El secreto mejor guardado del sur: playas vírgenes y paisajes salvajes que impactan a sus visitantes
Ideal para quienes buscan desconectar, este destino patagónico combina caminatas costeras, observación de animales y escenarios poco intervenidos.
En el sur argentino todavía existen lugares donde la naturaleza se mantiene intacta e invitan a descubrir paisajes extremos y una biodiversidad sorprendente.
Entre la estepa y el océano, este rincón ofrece una experiencia diferente, ideal para quienes buscan aventura, silencio y escenarios que parecen sacados de otro mundo.
Un paraíso patagónico con aguas únicas y escenarios naturales que dejan sin palabras
El Parque Interjurisdiccional Marino Makenke es un área protegida que resguarda ecosistemas marinos y terrestres en la provincia de Santa Cruz.
Desde Río Gallegos, capital provincial, hay unos 360 kilómetros. Se accede principalmente por la Ruta Nacional 3, que recorre la costa, y luego por caminos secundarios hacia las zonas del parque.
En sus alrededores se encuentran destinos como Comandante Luis Piedra Buena y Puerto Santa Cruz, formando parte de un circuito turístico ideal para explorar la Patagonia costera.
La geografía del Parque Interjurisdiccional Marino Makenke se caracteriza por acantilados imponentes, playas de canto rodado y el contraste entre el mar y la estepa patagónica, creando paisajes únicos.
Las formas erosionadas por el viento y el oleaje dan lugar a postales cambiantes, donde cada sector del recorrido ofrece una perspectiva distinta del entorno natural.

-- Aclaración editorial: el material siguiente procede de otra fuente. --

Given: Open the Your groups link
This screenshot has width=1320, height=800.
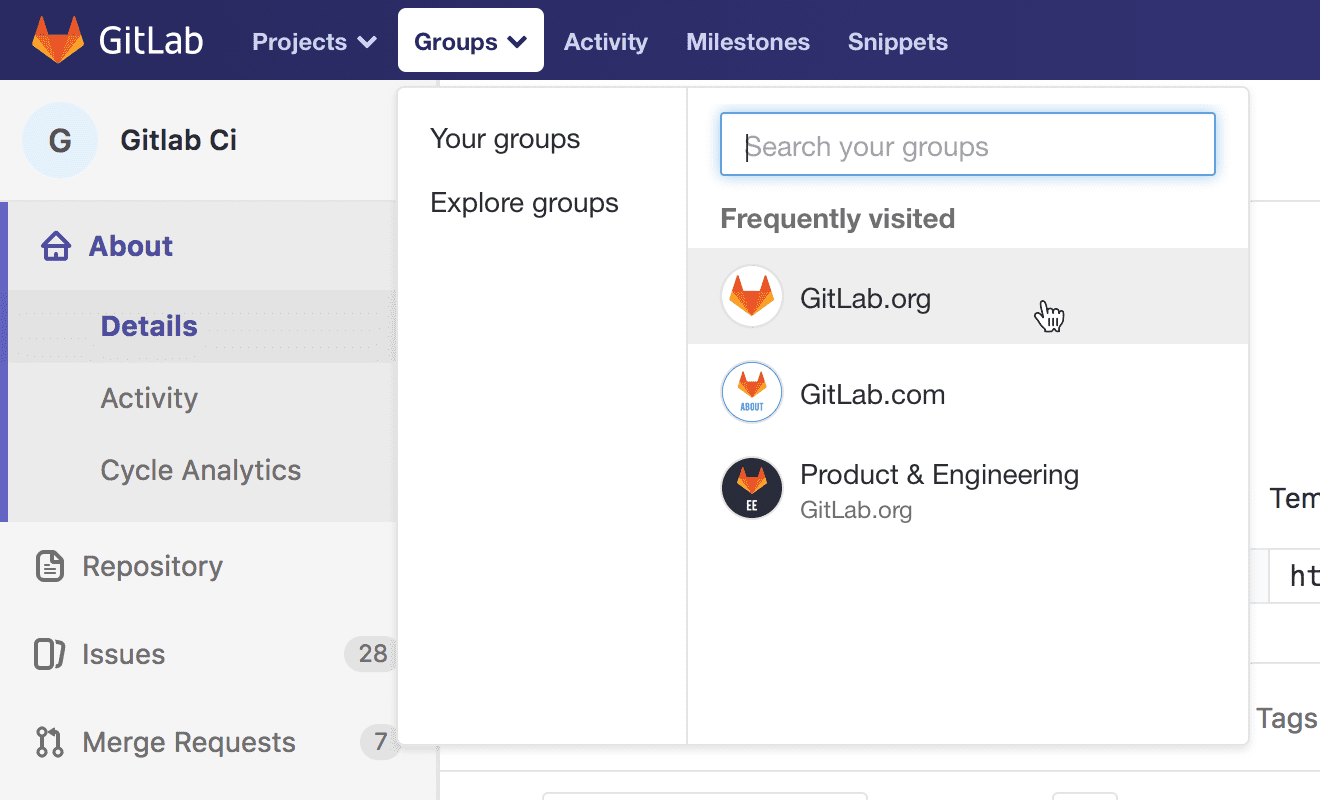Looking at the screenshot, I should 504,139.
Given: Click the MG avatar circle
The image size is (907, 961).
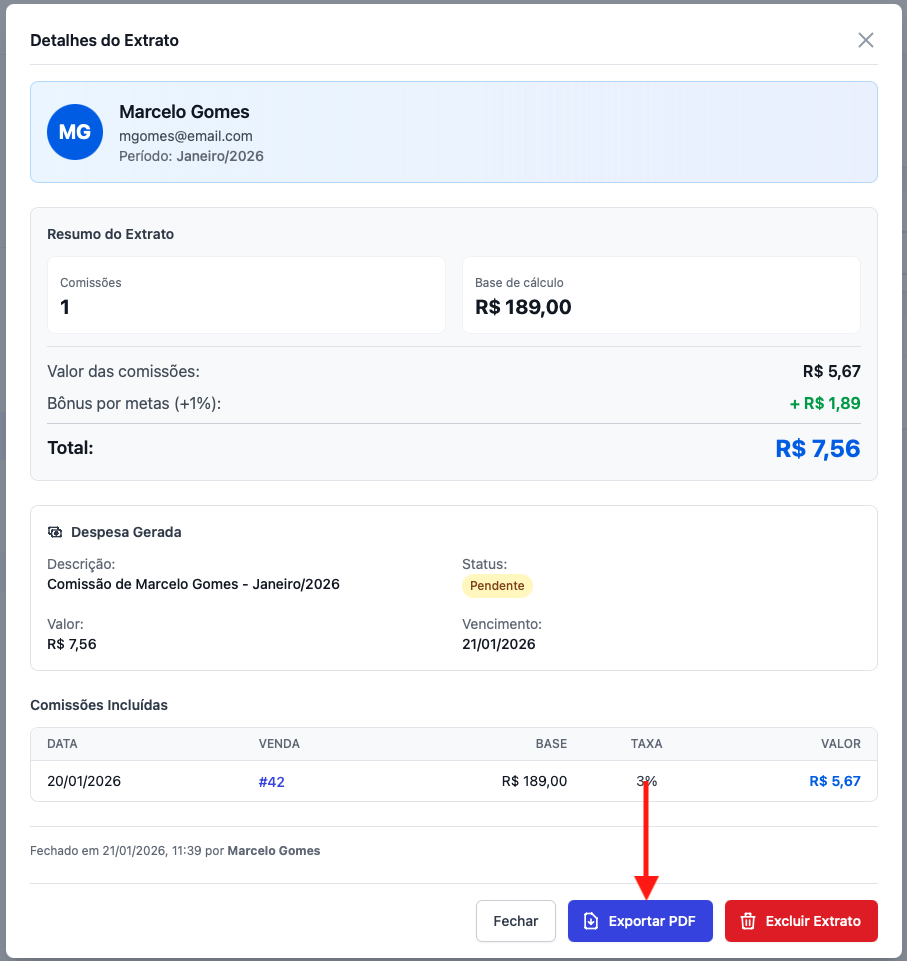Looking at the screenshot, I should pyautogui.click(x=75, y=132).
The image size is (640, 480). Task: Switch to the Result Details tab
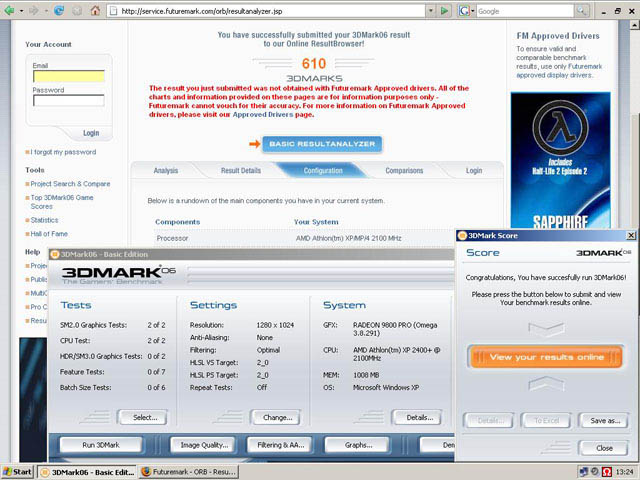240,171
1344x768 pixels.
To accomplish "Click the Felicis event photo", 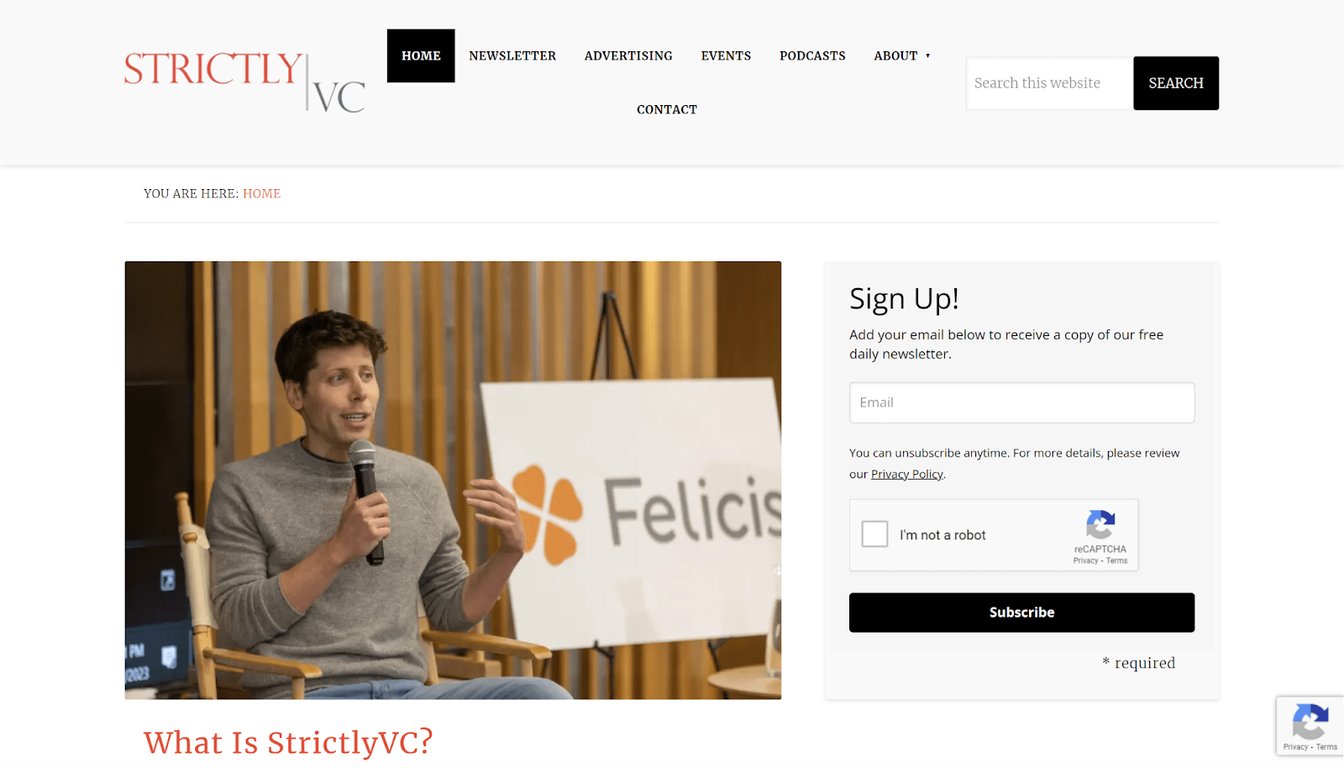I will 453,480.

Uno de sus mayores atractivos es la fauna: aves marinas, lobos marinos y otras especies pueden observarse en su hábitat natural. En determinadas épocas del año, incluso es posible presenciar comportamientos únicos de estas especies, lo que convierte cada visita en una experiencia diferente.
La tranquilidad es otro diferencial clave. Al no ser un destino masivo, permite disfrutar de una experiencia auténtica y silenciosa, donde el sonido predominante es el del viento y el mar. Esta calma lo vuelve ideal para quienes buscan desconectar por completo.
Las actividades incluyen caminatas, fotografía y descanso en las bonitas playas. También es un escenario perfecto para quienes buscan contacto directo con la naturaleza.
Además, su valor ambiental lo convierte en un espacio fundamental para la conservación de ecosistemas. La protección de este entorno garantiza la preservación de especies y hábitats clave, consolidándolo como un destino no solo atractivo, sino también esencial desde el punto de vista ecológico.